Select Committee on Education and Skills Minutes of Evidence


Examination of Witnesses (Questions 198 - 199)

MONDAY 10 JANUARY 2005

MR PETER NEWELL AND MS MARY MARSH

  Q198  Chairman: Can I welcome Peter Newell and Mary Marsh to our deliberations and say what a pleasure it is to have people with their expertise giving us their time to appear before the Committee. Everyone knows I say that with my tongue in my cheek because otherwise we would have sent the Serjeant-at-Arms to get you. You will know about our deliberations on Every Child Matters and what difference that is going to make in the way we handle these very important issues and the way in which the new system is going to work compared to what we have all been used to with individual, separate responsibilities across a number of departments. This is a very big responsibility focused on and centred in our Department of Education and Skills and we take it very seriously. We have had a considerable amount of evidence already but if today you can assist us we would be very grateful. You are the experts. Can I ask you, Mr Newell and Ms Marsh, if there is anything you would like to say to open up this session in terms of how you view the current changes?

  Ms Marsh: Speaking for the NSPCC, where I have been for the last four and a half years, although what is relevant for this Committee to know is that I used to be in education; I was a headteacher for 10 years in two comprehensive schools before I went to the NSPCC, the starting point is that clearly the whole agenda of Every Child Matters is one that we welcome very much.
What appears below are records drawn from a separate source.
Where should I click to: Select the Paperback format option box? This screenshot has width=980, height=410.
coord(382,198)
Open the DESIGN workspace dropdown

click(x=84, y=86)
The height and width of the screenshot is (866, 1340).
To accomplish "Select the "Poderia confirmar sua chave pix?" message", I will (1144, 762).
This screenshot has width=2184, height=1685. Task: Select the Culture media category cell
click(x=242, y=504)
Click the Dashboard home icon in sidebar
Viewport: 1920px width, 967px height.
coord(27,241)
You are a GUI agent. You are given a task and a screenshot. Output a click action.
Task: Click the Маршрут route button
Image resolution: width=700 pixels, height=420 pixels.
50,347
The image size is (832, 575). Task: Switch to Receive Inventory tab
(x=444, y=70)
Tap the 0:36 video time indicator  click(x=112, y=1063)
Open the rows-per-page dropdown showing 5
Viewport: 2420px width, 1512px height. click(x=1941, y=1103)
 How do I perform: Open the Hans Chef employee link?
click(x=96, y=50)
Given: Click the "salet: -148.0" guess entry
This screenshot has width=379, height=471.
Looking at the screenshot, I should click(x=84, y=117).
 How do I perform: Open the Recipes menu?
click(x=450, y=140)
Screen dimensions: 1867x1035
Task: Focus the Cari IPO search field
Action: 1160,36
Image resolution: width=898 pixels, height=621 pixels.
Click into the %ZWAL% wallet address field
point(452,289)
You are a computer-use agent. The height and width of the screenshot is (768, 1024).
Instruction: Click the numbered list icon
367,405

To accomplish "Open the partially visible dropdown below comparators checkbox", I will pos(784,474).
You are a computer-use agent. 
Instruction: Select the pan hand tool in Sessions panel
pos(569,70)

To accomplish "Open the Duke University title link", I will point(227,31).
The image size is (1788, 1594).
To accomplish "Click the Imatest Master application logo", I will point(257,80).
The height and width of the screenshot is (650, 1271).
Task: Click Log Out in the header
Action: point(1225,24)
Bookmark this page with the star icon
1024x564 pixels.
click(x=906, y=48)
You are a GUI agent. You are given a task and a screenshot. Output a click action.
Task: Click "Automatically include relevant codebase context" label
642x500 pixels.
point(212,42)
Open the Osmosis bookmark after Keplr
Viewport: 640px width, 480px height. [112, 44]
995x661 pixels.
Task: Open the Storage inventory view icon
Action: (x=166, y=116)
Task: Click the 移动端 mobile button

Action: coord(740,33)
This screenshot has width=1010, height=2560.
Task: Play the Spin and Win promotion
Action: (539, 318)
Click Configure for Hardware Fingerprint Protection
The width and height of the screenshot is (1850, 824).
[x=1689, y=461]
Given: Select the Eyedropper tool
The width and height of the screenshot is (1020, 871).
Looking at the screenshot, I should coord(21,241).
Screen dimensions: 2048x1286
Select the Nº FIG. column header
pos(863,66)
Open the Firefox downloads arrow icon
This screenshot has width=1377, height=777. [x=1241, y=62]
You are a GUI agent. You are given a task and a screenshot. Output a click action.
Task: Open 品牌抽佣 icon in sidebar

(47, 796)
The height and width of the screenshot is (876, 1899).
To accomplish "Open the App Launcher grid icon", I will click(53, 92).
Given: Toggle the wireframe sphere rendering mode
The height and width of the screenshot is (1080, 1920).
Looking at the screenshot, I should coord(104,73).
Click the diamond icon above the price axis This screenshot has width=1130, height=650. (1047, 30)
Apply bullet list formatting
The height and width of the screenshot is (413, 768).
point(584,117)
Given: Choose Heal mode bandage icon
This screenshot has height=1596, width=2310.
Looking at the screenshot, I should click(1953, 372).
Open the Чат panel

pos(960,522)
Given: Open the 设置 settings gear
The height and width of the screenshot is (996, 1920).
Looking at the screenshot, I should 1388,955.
There are many issues that have come through in the legislation, and indeed in the Change for Children programme that will follow, which fit very closely to issues that we have been concerned about for some time, including, obviously, the issue of the Children's Commissioner which you have a particular focus on today. There are obviously some things which are there potentially. It is what is going to happen in the operational reality which we still have some concerns about because there are areas where some things have not been sufficiently specified yet and of course there is quite a lot of the legislation which is open to us to understand fully by the regulation and guidance. We have been concerned throughout about the lack of robustness of the duty to co-operate, which I believe is an issue that you have been concerned with yourselves, and we are concerned about the proposed inspectorate framework of the Education Bill, about which we know a little bit more now than we did when you received the written submission from the NSPCC. We do not see that as being anything like sufficient to bring schools into this co-operative framework for delivery that is going to be so important. However, we certainly welcome the role of the Children's Commissioner. I am sure there will be further comments to make in a minute about where our concerns lie there, but we are very pleased that there is the opportunity to develop a much more robust strategy around safeguarding children with the setting up of the local Safeguarding Children Boards.

  Mr Newell: Briefly on the Commissioner, what I want to highlight is the bewilderment felt by a huge range of organisations (which all, of course, hugely welcome the establishment of the commissioner) in the way the promise to children of a powerful independent commissioner was spoilt during the passage of the Bill. What we have ended up with in comparative terms is an extremely weak commissioner compared with those not just across the UK but also across Europe. I act as adviser to the European Network of Ombudspeople for Children which brings together institutions about 21 countries now. It is bewilderment because obviously commissioners have no power to overturn the decisions of government. Their role is primarily to advise and if necessary to embarrass and push. Given that, they need to have as much authority as possible and to be seen to have that authority, and so we are thoroughly disappointed with the legislation. The other issue which I hope your Committee will look at is that of "reasonable punishment", section 58 of the Act, and the disappointment again of a huge range of organisations who believe that children should have exactly the same protection as adults from being hit. We are again disappointed that the Act only limits and does not completely remove this very old defence of "reasonable punishment".

  Q199  Chairman: Thank you for that. I have a particular interest in that as a very young MP I knew Brian Jackson who came from Huddersfield and wrote extensively on the need for a Minister for Children and a Commission for Children. Can I therefore frame my first question in the sense that if Brian was still alive, and sadly he is not, what would he think of the proposals for an English commissioner? Would he be disappointed? Would he be very pleased that at last, after all these years of campaigning, we were going to have a new structure of legislation and a new commissioner? How do you think he would rate what we have got?

  Ms Marsh: Clearly all of us are pleased that there will be a Commissioner for Children in England. It is very odd that the role that we have is one that is not clearly based on a framework of safeguarding and promoting the rights and interests of children because that is the nature of such a role already elsewhere in the UK, and indeed elsewhere in Europe and in the world. The UN Convention on the Rights of the Child would expect us to be more explicit about that, so that is clearly a matter of regret and I think is a matter of some puzzlement for those, as you suggest, who have watched this emerge over some time. The lack of clear independence seems decidedly odd because the nature of a Children's Commissioner is somebody who is going to have explicitly both the authority and the power to speak on behalf of children and challenge and intervene on their behalf. Also, one of the concerns would be about their credibility with children and young people themselves because they have to be able to deliver, have they not, if their role is going to be meaningful? I think the confusion (and I am sure you will go into further detail later) on the aspects of a UK-wide role that the English Commissioner has as opposed to the fellow commissioners in the other countries would be a considerable cause for concern and further puzzlement. It is good that the commissioner is there, and obviously these things can evolve and develop, but we have significant concern that the commissioner will not be able to follow through as we would want in the framework that is currently available.